[[ EXCERPTED RECORDS, beginning ]]
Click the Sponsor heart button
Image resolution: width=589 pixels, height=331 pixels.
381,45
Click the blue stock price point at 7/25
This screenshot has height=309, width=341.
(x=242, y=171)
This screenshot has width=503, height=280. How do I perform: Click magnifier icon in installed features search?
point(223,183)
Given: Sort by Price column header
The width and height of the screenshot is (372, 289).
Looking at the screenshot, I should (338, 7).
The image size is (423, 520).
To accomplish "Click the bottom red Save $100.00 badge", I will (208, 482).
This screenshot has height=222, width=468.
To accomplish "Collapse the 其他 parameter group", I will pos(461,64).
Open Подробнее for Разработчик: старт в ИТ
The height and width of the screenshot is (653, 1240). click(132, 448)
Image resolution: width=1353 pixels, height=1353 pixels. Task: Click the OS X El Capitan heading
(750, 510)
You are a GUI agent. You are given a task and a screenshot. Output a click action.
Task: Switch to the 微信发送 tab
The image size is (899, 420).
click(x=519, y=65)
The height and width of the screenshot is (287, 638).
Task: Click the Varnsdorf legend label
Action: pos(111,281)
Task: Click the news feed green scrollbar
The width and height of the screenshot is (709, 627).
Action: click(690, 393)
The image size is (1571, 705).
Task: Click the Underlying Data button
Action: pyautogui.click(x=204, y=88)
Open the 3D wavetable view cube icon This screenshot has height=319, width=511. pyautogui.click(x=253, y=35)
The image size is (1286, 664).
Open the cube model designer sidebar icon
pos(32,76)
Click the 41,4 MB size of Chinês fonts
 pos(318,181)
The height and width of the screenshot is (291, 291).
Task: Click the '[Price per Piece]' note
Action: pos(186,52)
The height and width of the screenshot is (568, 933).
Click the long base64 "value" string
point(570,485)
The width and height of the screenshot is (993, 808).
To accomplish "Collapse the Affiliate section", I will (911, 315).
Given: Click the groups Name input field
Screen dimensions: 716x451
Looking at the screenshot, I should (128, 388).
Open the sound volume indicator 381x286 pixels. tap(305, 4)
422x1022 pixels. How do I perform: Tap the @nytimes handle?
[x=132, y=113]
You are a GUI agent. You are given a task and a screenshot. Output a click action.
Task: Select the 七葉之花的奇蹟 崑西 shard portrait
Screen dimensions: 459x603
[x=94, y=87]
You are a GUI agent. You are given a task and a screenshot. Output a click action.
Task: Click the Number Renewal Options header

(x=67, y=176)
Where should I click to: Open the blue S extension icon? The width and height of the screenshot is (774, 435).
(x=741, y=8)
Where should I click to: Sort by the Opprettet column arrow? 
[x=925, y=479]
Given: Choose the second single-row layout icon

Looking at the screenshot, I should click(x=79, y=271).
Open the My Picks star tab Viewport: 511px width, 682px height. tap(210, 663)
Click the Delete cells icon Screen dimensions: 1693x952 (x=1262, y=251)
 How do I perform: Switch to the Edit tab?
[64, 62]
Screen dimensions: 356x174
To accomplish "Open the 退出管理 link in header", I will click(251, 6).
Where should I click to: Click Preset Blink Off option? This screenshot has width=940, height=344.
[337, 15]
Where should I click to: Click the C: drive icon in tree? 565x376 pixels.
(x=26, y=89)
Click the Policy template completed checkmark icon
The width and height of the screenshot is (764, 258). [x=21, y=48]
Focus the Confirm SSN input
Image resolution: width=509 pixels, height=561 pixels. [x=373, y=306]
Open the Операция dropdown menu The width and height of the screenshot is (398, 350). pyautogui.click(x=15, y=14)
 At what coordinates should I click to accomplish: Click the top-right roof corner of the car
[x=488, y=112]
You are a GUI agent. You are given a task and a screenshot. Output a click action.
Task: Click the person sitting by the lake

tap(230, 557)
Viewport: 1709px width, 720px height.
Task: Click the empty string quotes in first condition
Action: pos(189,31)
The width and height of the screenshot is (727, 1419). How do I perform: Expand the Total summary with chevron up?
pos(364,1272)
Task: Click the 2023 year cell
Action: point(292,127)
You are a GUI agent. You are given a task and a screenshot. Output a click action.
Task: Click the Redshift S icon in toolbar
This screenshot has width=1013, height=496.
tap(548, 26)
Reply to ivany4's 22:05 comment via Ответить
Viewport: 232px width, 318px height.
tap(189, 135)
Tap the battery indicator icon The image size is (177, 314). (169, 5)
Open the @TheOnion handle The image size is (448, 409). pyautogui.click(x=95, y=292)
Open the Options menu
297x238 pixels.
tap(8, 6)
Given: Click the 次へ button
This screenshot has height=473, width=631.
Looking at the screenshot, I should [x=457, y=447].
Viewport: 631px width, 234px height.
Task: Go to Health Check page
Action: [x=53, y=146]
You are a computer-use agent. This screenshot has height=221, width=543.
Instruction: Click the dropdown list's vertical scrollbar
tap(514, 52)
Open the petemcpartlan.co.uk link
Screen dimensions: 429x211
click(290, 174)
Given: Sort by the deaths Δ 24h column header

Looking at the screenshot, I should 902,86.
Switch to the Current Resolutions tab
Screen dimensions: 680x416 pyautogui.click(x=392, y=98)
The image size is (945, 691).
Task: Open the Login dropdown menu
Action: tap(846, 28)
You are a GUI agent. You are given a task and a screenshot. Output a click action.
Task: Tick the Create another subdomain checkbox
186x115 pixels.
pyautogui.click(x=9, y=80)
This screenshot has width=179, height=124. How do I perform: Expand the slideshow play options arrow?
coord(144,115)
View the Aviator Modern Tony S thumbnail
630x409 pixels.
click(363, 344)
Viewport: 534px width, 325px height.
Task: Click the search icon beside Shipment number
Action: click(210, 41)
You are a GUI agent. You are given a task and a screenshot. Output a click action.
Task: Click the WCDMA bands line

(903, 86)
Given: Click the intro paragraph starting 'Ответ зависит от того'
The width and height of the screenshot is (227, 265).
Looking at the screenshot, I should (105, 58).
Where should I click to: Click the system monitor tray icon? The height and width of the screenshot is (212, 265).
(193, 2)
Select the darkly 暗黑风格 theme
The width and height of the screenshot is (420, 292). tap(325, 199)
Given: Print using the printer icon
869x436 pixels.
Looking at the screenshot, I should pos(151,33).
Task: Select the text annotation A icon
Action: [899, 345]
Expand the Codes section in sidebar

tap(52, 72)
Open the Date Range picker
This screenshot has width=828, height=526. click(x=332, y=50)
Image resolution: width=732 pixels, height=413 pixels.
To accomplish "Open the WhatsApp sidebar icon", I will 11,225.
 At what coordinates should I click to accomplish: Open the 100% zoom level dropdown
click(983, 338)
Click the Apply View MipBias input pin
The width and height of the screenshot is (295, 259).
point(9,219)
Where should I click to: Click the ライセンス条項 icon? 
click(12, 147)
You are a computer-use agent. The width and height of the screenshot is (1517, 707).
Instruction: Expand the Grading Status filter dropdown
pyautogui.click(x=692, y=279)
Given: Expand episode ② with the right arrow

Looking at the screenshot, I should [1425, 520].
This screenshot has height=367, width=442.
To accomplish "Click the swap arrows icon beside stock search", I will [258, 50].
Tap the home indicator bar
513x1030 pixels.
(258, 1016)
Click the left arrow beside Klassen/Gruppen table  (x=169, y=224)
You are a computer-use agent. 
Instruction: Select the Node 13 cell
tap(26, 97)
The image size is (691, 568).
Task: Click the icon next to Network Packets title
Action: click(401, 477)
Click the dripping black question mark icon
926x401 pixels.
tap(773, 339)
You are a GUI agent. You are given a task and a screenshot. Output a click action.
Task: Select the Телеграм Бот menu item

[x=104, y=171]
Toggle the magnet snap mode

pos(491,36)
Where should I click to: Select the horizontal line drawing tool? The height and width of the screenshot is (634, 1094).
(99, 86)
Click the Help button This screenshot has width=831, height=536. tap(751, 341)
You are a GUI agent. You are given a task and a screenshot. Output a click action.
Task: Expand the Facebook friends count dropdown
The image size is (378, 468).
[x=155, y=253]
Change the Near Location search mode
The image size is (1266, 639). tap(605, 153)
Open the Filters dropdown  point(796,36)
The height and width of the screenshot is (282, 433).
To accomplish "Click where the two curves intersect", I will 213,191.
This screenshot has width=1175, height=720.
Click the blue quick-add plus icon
[[ EXCERPTED RECORDS, end ]]
**ASSIGNMENT:** The stretch of entries above that starts with the line containing "Open the Date Range picker" and goes on through the line containing "This screenshot has height=367, width=442." is to be transcribed exactly, and no other line is to be transcribed.

**OUTPUT FOR THIS TASK:**
Open the Date Range picker
This screenshot has width=828, height=526. click(x=332, y=50)
Image resolution: width=732 pixels, height=413 pixels.
To accomplish "Open the WhatsApp sidebar icon", I will 11,225.
 At what coordinates should I click to accomplish: Open the 100% zoom level dropdown
click(983, 338)
Click the Apply View MipBias input pin
The width and height of the screenshot is (295, 259).
point(9,219)
Where should I click to: Click the ライセンス条項 icon? 
click(12, 147)
You are a computer-use agent. The width and height of the screenshot is (1517, 707).
Instruction: Expand the Grading Status filter dropdown
pyautogui.click(x=692, y=279)
Given: Expand episode ② with the right arrow

Looking at the screenshot, I should [1425, 520].
This screenshot has height=367, width=442.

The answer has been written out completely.